Do you have any advice?
You will need to manage three parts of the meeting: the content (the subjects you talk about); the process (how the meeting is structured); and the group dynamics (how people treat each other). These three components are a lot to juggle all at once but these facilitation tips may help:
- Ask a senior leader to kick off the first session with a clear charter of why the change needs to be made. The leader can set the tone of collaboration and make it clear that they have an opportunity to create their own future, and the status quo isn't an option.
- If possible, meet with all stakeholders in advance, to hear their perspectives but don't take sides. Ask each person to commit to an open, honest discussion and positive outcome.
- Set some ground rules and ask the group to add others as needed. They will help you stay on track, keep order and make the dynamics safe. Some samples are:
- Balanced participation
- Listen to and respect everyone's opinion
- What is said here, stays here, unless otherwise agreed to
- Silence means you agree (No "meetings after the meeting." Get it on the table.)
- Attack issues not people
- Be present—be on time, attend all sessions, no cell phones, PDA's etc.
- Limit side conversations
- Stay focused on the common goal—not personal, vested interests
- Come prepared with a process outline for each meeting. Invite the group to help you with designing the process as you go. If they own it, they will follow it. For example, here are some ideas for how to structure your first meeting:
- Senior leader kickoff—why are we here and what do we have to accomplish?
- Discuss proposed ground rules and modify if needed.
- Lists the advantages of combining forces.
- What would an ideal outcome look like? Discuss and list criteria we need to meet ("Must Have" and "Would Like" lists).
- Identify the barriers/pitfalls we need to overcome in order to reach the desired outcome. (This will provide ideas for future agenda items and meeting formats.)
- Keep a watchful eye on the way the group process and group dynamics are working. Don't get sucked into the content or the group process/dynamics will get away from you.

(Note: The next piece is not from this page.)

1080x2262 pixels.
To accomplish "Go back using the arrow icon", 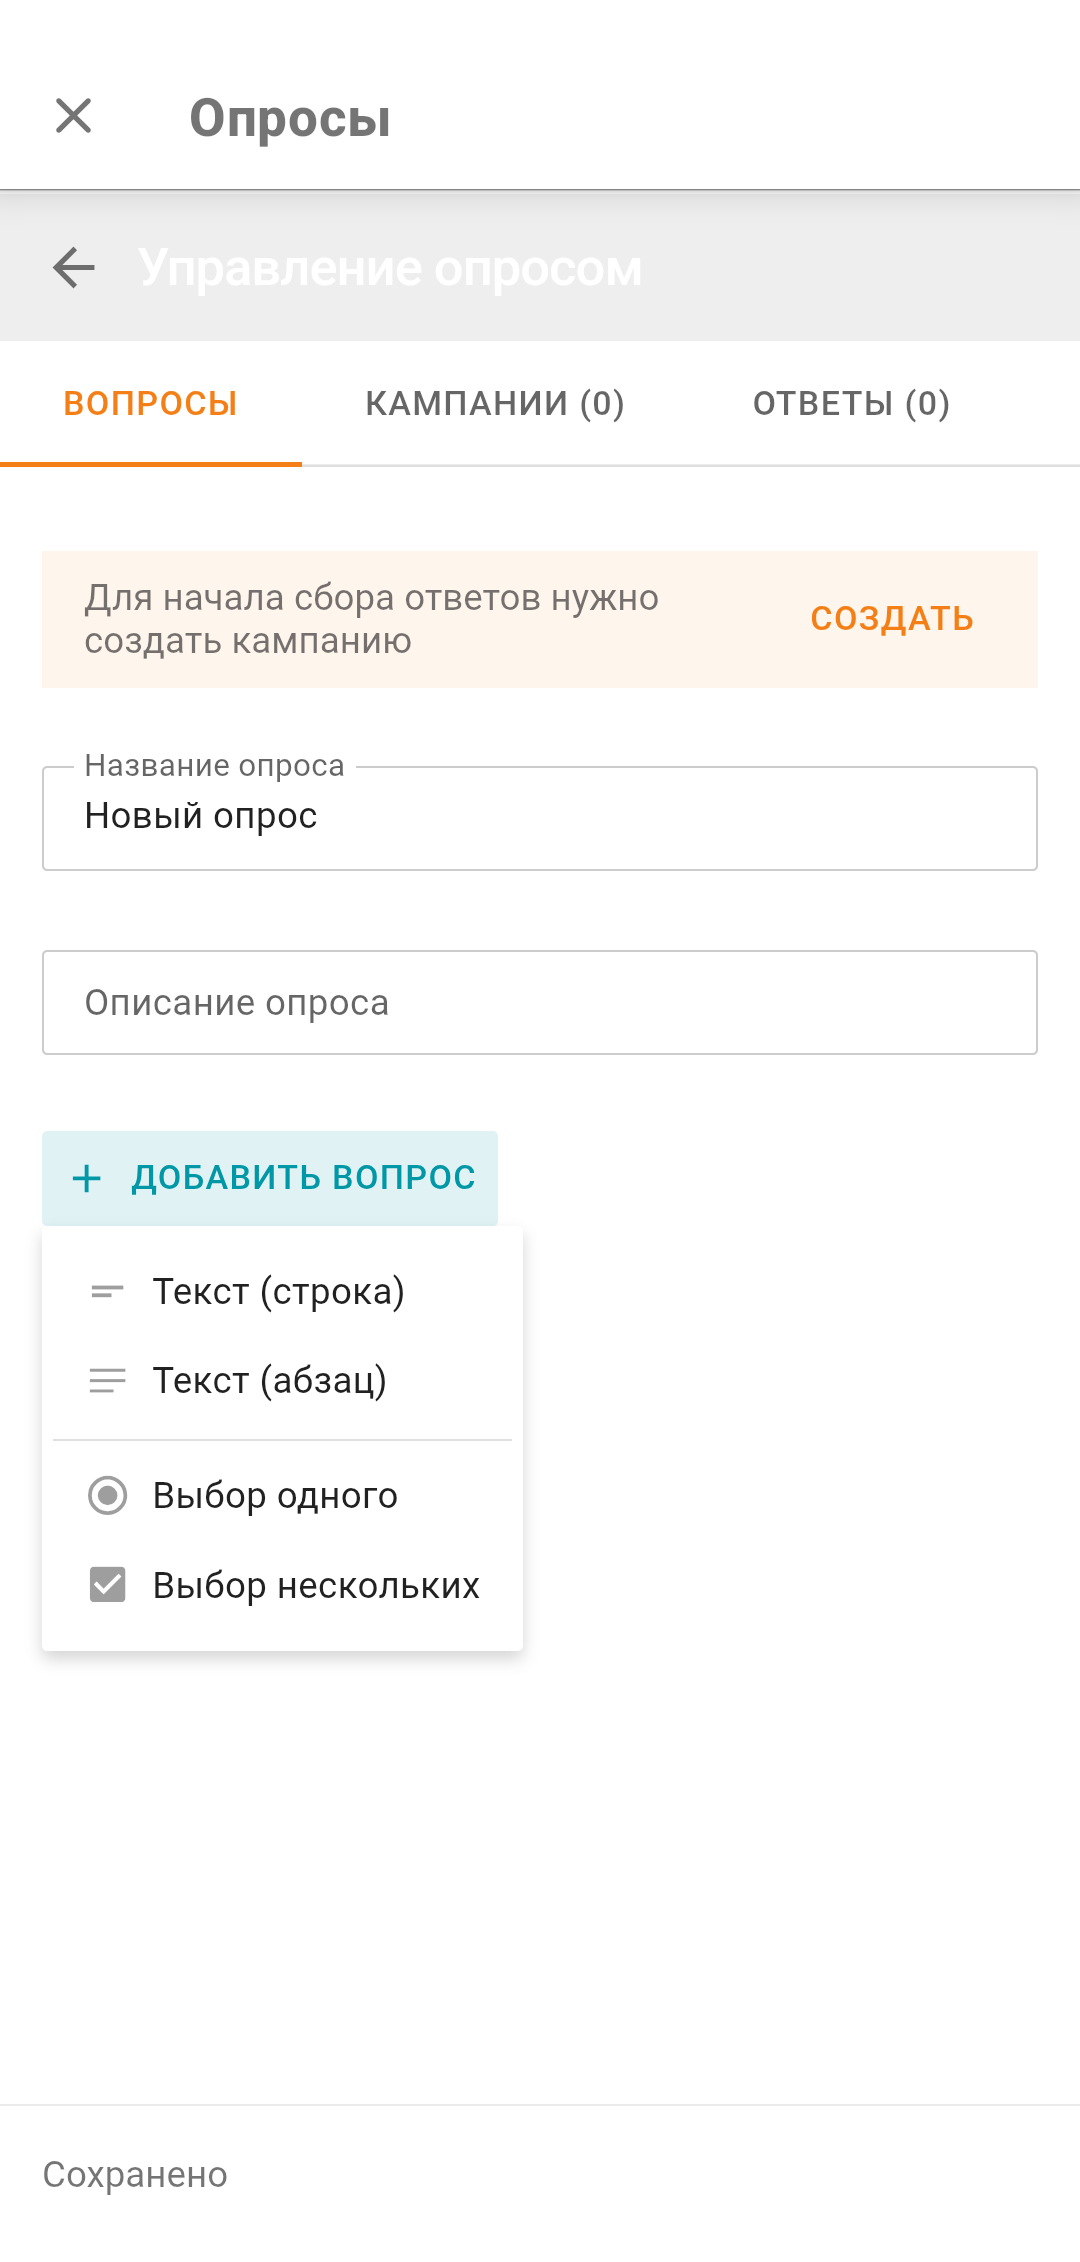I will [74, 268].
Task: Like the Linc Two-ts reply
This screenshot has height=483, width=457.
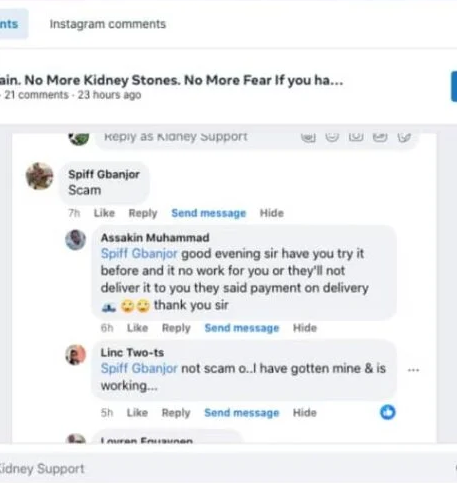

- Be a friendly task master. They want you to keep things moving so don't let the meeting wander. Use a "parking lot" for issues that can be discussed later. If you don't, the group will feel frustrated because they haven't accomplished anything. If you're not sure (such as if the topic has strayed too far), ask them. They will tell you and self correct.
- Don't tolerate a violation of the groundrules—particularly disrespectful behavior. They are counting on you to do this and will respect you for it. Gentle reminders are usually all that's needed. If someone is continually out of line, talk to him outside the meeting.
- Keep them participating. If someone is doing all the talking, say, "What do the rest of you think?" Or, jump in with a process such as getting them into small work groups and reporting back, or going around the room to weigh in on an issue, or brainstorming solution ideas.
- Don't kick anyone out of the group. It will polarize the participants and become a huge distraction. It may even cause a mutiny.
- Listen to your "gut." If you are feeling something, chances are, they are too. Wait for a few minutes and carefully observe what is going on and then say it out loud, using neutral words. For example, "We have spent the last 15 minutes talking about x. We have only 10 minutes left. How do you want to use the rest of the meeting?"
It probably seems like a lot to think about all at once. The good news is if you engage the group as "co-facilitators" they will help you. It is in their best interest to have productive meetings and a good outcome.